Fruits, vegetables, meat, clothes, furniture. These are just a few of the common things you see in the market every day. A market, in general, is a place wherein goods or services are being traded for money.

The stock market is just like the market that you already know. But instead of fruits, vegetables, or meat, what is being sold here are stocks. That’s why it is called a stock market, obvious, isn’t it?


Read More: Are you prepared to invest?


What is a stock?

Understanding how stocks work: An analogy of a baker
Juan the baker

Let me tell you a story of a baker named Juan.

He is fond of baking pastries. Now, Juan wants to start his own bakeshop.

Juan just figured he needs 100,000 pesos in order to put up such business. That includes the cost of putting up the store, the cost of utensils, and the cost of labor he needs.

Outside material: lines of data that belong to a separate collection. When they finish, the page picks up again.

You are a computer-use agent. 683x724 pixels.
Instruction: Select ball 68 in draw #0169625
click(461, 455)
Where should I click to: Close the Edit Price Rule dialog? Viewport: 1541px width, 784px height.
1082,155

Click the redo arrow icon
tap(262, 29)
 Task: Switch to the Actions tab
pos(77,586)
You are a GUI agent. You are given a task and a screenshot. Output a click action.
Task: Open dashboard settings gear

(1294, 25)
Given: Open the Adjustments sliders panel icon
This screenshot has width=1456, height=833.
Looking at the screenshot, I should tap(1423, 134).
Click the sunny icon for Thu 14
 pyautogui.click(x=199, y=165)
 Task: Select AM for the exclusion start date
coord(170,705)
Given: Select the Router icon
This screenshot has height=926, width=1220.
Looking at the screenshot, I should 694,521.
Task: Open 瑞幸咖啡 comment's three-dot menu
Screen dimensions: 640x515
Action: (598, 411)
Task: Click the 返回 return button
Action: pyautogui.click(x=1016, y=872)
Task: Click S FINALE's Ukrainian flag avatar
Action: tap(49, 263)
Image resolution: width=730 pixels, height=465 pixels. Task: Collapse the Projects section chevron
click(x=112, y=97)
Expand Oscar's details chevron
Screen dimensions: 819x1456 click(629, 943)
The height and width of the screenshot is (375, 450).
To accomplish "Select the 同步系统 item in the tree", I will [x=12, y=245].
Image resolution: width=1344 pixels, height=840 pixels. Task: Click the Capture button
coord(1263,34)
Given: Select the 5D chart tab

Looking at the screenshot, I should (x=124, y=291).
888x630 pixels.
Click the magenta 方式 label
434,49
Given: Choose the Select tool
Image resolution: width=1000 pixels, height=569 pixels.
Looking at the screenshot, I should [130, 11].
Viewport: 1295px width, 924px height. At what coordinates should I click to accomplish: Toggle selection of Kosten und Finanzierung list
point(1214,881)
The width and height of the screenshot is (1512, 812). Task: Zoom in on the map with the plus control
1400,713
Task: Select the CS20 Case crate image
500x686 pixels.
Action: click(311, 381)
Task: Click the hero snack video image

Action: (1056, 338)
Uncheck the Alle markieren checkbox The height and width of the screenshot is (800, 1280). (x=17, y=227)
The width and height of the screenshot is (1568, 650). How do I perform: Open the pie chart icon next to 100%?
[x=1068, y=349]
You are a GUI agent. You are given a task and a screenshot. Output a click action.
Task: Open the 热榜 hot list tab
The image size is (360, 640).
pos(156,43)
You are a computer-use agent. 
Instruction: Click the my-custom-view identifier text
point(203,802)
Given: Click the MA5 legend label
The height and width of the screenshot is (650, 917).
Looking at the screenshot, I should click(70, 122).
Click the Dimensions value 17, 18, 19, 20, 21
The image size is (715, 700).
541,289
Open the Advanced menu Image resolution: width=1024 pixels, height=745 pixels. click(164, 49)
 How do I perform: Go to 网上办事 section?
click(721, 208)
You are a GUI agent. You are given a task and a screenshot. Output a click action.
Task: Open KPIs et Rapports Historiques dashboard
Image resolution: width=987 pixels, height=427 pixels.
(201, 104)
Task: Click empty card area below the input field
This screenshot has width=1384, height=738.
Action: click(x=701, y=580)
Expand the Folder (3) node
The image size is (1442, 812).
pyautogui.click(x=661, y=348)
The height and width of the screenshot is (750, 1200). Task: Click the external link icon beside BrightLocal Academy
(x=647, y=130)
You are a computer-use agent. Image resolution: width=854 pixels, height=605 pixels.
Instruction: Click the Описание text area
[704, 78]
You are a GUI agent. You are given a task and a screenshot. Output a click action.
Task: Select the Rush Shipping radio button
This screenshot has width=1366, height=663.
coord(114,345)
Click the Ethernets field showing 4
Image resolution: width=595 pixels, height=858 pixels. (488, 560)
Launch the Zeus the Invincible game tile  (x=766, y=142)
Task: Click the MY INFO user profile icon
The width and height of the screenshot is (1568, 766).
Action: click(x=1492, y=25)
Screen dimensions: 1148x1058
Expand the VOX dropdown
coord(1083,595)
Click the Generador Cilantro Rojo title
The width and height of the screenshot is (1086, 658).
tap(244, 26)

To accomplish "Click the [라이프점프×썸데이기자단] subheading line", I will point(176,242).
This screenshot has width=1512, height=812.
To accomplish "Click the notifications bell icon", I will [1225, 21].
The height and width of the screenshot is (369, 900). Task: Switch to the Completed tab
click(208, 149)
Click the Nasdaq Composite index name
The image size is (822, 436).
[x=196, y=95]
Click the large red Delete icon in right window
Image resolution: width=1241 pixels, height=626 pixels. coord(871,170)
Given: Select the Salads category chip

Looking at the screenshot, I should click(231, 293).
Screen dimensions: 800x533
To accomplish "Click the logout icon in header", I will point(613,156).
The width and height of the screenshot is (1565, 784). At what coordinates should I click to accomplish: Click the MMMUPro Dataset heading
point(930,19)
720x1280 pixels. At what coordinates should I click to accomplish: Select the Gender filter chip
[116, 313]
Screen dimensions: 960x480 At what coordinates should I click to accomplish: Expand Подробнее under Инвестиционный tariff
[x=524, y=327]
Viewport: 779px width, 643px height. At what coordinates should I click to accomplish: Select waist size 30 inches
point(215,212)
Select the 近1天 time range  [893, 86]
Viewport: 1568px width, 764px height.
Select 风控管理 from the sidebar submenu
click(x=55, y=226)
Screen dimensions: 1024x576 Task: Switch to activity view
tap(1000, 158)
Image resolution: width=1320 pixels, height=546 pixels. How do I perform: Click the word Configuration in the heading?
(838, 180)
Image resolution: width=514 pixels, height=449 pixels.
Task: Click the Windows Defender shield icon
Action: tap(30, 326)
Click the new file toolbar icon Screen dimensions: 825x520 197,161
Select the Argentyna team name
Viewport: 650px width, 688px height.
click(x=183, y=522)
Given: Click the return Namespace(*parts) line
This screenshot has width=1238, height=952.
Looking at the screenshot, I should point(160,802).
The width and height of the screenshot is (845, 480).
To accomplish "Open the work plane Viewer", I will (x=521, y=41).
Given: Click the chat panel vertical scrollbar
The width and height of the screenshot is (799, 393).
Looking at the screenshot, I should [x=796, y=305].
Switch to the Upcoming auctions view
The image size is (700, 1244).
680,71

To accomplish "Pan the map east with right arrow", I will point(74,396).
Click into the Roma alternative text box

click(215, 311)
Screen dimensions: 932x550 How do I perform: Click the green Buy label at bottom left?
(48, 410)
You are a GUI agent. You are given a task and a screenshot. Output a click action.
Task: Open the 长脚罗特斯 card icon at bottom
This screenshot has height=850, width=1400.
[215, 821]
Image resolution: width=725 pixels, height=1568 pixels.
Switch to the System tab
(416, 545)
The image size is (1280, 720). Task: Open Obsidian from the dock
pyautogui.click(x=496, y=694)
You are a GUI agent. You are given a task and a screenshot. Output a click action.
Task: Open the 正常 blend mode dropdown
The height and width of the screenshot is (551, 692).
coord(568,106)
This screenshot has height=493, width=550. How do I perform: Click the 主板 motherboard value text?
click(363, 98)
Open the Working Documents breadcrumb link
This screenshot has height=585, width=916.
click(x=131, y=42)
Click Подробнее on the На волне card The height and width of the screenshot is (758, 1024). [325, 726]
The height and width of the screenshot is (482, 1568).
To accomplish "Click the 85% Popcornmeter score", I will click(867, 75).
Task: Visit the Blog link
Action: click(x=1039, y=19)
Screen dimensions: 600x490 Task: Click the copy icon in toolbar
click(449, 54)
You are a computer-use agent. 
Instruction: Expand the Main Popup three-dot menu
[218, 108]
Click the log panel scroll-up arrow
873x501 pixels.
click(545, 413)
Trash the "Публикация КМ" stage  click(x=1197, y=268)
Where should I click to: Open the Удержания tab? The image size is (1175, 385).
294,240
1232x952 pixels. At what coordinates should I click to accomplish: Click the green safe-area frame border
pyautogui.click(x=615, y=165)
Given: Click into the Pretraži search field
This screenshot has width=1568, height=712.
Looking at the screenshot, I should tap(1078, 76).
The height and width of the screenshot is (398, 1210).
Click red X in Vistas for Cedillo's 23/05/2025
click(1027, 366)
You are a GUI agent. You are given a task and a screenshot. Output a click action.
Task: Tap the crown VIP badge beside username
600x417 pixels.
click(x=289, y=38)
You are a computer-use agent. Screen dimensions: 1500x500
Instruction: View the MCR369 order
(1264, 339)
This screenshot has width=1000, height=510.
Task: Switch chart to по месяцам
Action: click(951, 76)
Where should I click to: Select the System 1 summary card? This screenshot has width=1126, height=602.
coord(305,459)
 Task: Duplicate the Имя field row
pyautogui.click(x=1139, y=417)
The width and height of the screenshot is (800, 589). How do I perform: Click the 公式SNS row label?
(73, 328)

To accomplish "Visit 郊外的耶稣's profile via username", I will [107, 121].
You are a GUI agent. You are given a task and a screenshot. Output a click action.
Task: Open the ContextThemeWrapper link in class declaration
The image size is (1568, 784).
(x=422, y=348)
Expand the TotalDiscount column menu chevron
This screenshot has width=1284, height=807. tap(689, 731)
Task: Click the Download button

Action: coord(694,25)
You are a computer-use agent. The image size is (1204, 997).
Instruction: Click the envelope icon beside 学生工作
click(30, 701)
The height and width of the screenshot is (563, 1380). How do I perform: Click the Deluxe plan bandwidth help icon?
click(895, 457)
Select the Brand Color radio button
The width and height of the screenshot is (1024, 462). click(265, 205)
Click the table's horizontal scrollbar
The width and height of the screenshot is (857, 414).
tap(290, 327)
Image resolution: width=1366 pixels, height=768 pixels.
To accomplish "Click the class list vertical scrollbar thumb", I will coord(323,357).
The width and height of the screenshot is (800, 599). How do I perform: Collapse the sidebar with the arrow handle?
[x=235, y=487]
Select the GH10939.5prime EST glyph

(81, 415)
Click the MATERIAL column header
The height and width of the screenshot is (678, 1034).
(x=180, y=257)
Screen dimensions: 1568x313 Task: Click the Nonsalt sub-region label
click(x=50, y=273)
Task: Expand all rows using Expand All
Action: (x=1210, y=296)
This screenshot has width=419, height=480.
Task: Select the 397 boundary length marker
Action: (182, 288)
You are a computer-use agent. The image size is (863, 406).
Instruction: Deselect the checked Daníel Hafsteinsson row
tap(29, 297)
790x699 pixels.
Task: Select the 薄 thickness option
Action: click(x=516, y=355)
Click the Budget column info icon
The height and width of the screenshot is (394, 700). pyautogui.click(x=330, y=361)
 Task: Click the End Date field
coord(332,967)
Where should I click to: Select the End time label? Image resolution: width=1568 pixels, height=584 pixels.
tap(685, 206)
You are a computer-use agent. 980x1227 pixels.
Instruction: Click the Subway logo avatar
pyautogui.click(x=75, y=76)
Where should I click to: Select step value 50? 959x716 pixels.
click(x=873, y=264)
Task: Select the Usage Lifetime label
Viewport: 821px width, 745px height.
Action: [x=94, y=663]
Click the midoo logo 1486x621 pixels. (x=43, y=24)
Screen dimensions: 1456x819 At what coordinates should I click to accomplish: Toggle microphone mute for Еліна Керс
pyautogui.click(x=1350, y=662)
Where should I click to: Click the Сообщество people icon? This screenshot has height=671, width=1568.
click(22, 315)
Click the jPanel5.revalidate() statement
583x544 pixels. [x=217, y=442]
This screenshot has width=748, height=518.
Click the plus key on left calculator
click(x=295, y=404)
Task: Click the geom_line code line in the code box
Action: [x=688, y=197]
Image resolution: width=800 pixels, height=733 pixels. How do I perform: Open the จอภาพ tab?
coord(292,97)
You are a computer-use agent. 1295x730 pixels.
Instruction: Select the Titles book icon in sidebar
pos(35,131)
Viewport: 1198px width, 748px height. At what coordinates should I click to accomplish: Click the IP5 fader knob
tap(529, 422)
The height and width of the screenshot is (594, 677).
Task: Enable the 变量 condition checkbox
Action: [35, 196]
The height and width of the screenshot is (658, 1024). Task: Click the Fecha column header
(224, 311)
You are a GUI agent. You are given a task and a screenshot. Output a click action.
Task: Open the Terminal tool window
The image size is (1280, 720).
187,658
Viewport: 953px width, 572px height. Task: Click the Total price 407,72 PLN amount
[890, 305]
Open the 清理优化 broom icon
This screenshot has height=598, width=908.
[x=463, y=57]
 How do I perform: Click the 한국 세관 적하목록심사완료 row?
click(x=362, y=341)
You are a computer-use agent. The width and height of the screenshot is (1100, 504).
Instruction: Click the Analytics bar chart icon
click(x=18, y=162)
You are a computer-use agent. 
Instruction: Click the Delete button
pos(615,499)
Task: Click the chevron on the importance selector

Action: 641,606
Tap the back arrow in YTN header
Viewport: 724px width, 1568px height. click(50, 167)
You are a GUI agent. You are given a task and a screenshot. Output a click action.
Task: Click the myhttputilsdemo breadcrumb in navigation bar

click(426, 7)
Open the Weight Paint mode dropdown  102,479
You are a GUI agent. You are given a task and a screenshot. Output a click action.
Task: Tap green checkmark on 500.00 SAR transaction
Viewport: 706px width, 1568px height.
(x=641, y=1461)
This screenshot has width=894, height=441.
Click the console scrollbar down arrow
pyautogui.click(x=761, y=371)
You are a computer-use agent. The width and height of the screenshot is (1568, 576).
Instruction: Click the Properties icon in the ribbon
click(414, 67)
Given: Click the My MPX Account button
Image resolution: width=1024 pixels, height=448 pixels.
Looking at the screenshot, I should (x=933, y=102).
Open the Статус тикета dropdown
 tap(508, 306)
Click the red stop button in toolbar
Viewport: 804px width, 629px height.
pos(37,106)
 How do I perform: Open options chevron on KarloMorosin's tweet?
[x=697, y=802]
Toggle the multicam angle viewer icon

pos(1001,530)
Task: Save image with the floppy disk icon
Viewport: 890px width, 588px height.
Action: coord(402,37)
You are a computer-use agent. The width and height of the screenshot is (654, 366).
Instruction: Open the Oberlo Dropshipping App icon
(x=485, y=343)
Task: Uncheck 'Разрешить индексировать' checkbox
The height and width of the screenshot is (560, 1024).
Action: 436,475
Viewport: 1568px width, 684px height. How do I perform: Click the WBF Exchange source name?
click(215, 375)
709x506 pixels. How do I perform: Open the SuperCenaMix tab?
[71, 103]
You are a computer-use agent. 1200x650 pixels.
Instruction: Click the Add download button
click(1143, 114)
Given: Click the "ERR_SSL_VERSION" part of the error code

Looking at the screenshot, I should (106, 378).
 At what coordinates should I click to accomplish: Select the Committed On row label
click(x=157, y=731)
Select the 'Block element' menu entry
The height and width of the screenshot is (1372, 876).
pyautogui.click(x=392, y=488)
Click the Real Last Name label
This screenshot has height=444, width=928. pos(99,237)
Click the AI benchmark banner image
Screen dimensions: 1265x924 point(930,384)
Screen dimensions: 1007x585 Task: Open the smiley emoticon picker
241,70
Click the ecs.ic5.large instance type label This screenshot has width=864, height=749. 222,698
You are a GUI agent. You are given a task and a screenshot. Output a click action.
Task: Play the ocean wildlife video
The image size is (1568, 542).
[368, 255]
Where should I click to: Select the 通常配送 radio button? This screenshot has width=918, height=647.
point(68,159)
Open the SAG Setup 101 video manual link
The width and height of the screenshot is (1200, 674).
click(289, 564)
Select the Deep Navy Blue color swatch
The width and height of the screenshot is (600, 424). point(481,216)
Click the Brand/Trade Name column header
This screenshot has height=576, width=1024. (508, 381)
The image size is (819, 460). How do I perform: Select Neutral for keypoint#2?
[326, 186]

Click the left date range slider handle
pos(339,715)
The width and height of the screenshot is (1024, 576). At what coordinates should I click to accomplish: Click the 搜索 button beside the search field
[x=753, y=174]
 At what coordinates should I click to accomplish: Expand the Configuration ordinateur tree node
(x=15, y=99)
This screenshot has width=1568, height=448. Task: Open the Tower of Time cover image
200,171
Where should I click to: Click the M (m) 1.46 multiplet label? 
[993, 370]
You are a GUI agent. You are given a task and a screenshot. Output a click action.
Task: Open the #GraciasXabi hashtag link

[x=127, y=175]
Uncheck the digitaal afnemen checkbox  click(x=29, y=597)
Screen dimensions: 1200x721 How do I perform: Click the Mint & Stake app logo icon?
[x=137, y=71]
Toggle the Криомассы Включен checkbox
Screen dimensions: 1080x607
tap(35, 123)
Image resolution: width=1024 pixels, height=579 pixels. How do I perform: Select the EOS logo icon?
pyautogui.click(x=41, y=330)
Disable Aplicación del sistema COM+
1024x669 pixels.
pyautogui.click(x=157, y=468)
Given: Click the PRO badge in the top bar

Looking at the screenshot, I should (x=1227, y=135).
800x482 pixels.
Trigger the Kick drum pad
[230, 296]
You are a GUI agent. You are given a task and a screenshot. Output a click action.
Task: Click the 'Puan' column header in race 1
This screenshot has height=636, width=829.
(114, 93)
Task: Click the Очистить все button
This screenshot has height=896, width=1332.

Juan has a problem though. He only had 70,000 pesos. He still needs 30,000 pesos in order to realize his dream business.

But instead of having loans which offer huge interest to pay, Juan thought of something better. He asked three of his friends, Pedro, Crispin, and Basilio to help him fund his business with 10,000 pesos each.

That makes three of his friends part-owners of Juan’s bakery.

If we are to compare the ownership of Juan’s Bakery into a piece of cake, this is how it will turn out:

Understanding how stocks work: An analogy of a bakery's ownership
Juan’s Bakery’s ownership

After 5 years, Juan’s bakery grew its overall value from 100,000 pesos to 500,000 pesos. Since Juan’s three friends are still part-owners of his bakery, they get a proportional increase in their investments as well.

Understanding how stocks work: An analogy of a bakery's development
After 5 years, Juan will have P 350,000 (70% of Juan’s Bakery’s total value). While Pedro, Crispin, and Basilio will have P 50,000 each (10% each).

But what if Juan’s Bakery has gone bankrupt?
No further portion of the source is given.